> [Work order]: Copy only the lines from the one with "Image resolution: width=784" through the end of the records, exactly as they stand. No pictures belong in the copy.

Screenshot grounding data
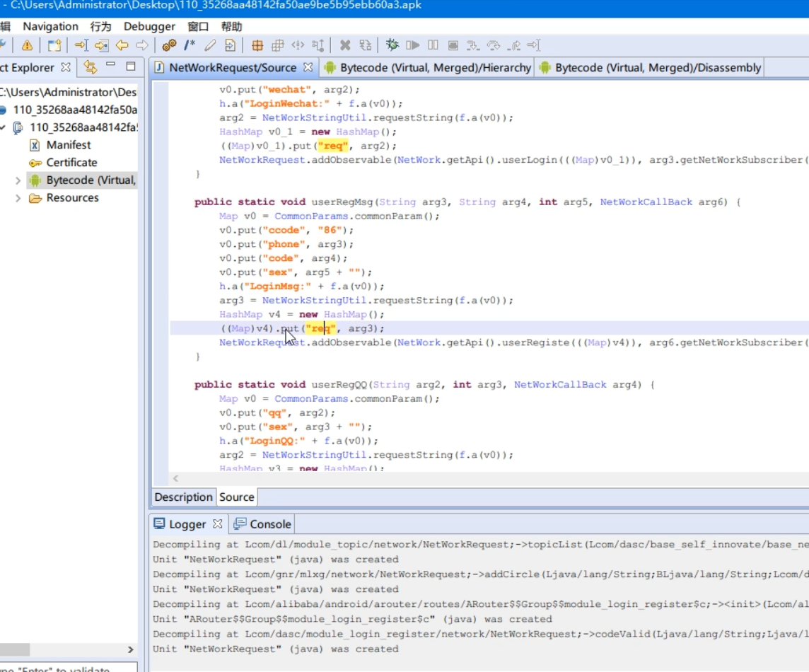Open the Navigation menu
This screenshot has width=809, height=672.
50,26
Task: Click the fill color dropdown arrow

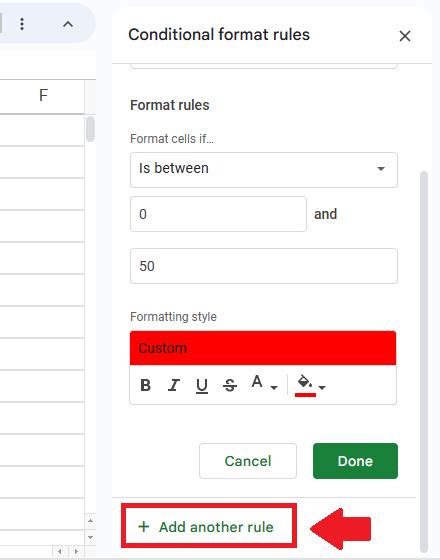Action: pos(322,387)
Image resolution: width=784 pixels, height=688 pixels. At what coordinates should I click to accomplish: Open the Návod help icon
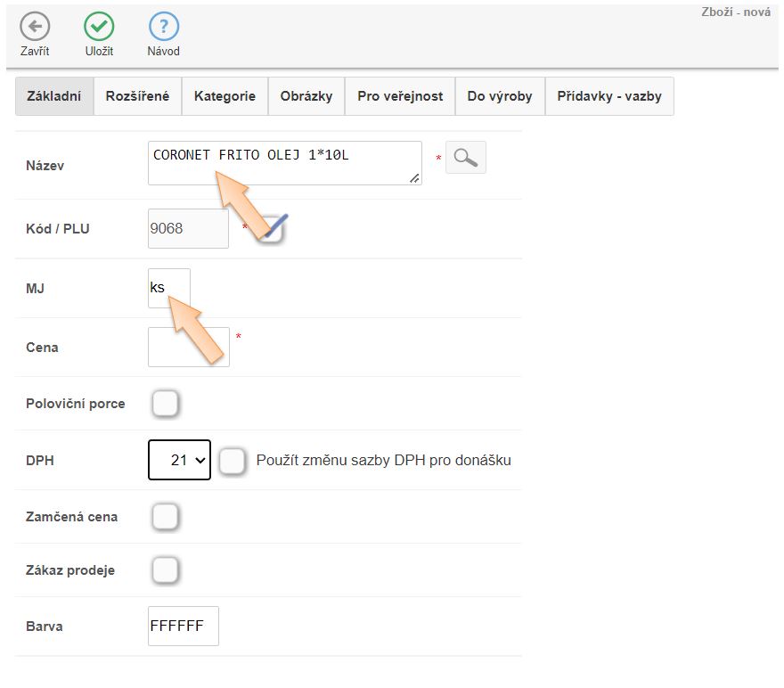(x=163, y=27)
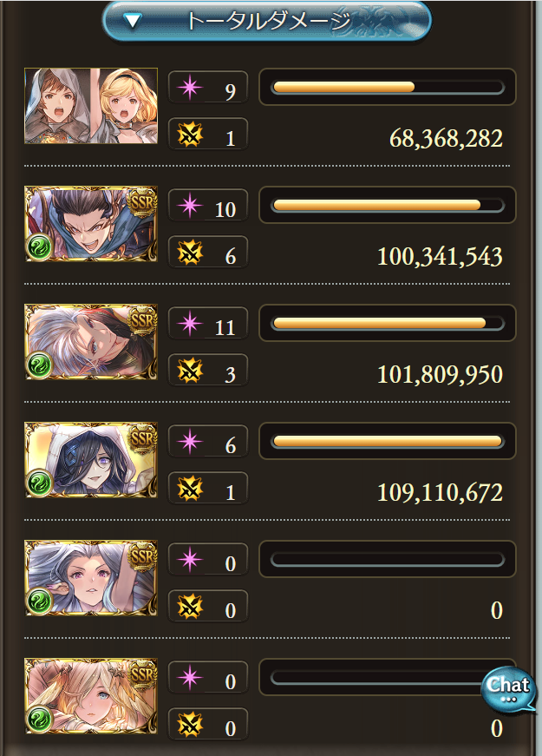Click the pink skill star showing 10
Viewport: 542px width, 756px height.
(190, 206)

> [The completed task]:
Image resolution: width=784 pixels, height=688 pixels. At what coordinates should I click to accomplish: Open the Návod help icon
(x=163, y=27)
Click the pink skill star showing 10
Viewport: 542px width, 756px height.
(190, 206)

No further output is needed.